Miltefosine-induced apoptotic cell death on Leishmania major and L. tropica strains

Abstract

The aim of this study was to assess the cytotoxic effects of various concentrations of miltefosine on Leishmania major (MRHO/IR/75/ER) and L. tropica (MHOM/IR/02/Mash10) promastigotes and to observe the programmed cell death features. The colorimetric MTT assay was used to find L. major and L. tropica viability and the obtained results were expressed as 50% inhibitory concentration (IC50). Also, 50% effective doses (ED50) for L. major and L. tropica amastigotes were also determined. Annexin-V FLUOS staining was performed to study the cell death properties of miltefosine using FACS analysis. Qualitative analysis of the total genomic DNA fragmentation was performed by agarose gel electrophoresis. Furthermore, to observe changes in cell morphology, promastigotes were examined using light microscopy. In both strains of L. major and L. tropica, miltefosine induced dose-dependent death with features of apoptosis, including cell shrinkage, DNA laddering, and externalization of phosphatidylserine. The IC50 was achieved at 22 µM and 11 µM for L. major and L. tropica after 48 hr of incubation, respectively. ED50 of L. major and L. tropica amastigotes were 5.7 µM and 4.2 µM, respectively. Our results indicate that miltefosine induces apoptosis of the causative agent of cutaneous leishmaniasis in a dose-dependent manner. Interestingly, L. major did not display any apoptotic changes when it was exposed to miltefosine in concentrations sufficient to kill L. tropica.

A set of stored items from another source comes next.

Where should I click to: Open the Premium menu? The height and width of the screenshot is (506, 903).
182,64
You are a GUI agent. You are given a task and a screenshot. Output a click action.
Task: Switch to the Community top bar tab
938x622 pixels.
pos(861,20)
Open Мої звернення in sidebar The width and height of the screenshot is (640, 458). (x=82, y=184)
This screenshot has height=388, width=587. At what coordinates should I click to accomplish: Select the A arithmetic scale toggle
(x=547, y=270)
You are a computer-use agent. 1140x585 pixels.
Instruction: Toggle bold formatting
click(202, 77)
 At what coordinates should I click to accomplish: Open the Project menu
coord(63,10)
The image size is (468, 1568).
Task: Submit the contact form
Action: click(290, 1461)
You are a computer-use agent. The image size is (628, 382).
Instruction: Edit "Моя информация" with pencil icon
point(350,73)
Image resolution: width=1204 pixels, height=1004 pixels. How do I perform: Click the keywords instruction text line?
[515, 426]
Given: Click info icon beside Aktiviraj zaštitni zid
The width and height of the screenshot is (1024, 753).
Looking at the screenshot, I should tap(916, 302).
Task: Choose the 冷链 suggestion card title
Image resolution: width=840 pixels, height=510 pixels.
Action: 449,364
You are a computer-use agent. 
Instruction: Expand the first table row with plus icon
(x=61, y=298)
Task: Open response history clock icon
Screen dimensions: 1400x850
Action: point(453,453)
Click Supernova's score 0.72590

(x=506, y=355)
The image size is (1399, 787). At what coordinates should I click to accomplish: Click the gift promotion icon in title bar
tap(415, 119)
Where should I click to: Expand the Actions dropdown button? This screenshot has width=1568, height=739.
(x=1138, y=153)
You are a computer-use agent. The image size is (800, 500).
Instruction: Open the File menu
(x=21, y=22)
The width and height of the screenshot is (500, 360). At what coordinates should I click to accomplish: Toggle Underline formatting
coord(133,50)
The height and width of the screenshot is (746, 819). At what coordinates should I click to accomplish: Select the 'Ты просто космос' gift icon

Keywords: ED50; IC50; Leishmania major; Leishmania tropica; apoptosis; miltefosine.

Fig. 1

The viability of L. major and L. tropica promastigotes, in the presence of various concentrations of HePC, assessed by MTT. Each point represents the means of 3 independent tests. Dotted line: L. tropica promastigotes, solid line: L. major.

Fig. 2

Number of promastigotes treated with or without miltefosine at different time points after 48 hr. Dotted line: L. major (MRHO/IR/75/ER) promastigotes and L. tropica (MHOM/IR/02/Mash10) control group, solid line: L. tropica and L. major-treated cells.

Fig. 3

Analysis of morphology in light microscopy (magnification, ×100) and flow cytometry analysis of L. major and L. tropica promastigotes following treatment with 22 µM and 11 µM HePC, respectively, at different time points after miltefosine treatment. (A) L. major 24 hr after treatment. (B) L. major 48 hr after treatment. (C) L. tropica 24 hr after treatment. (D) L. tropica 48 hr after treatment. Lower right region (LR) belongs to apoptotic cells (annexin positive) and upper left region (UL) belongs to necrotic cells (PI positive).

Fig. 4

DNA fragmentation detected with agarose gel electrophoresis of L. major (right) and L. tropica (left). C, Not treated; Lanes 12, 24, 36, and 48 hr incubation periods after treatment with miltefosine. Lane M, size marker.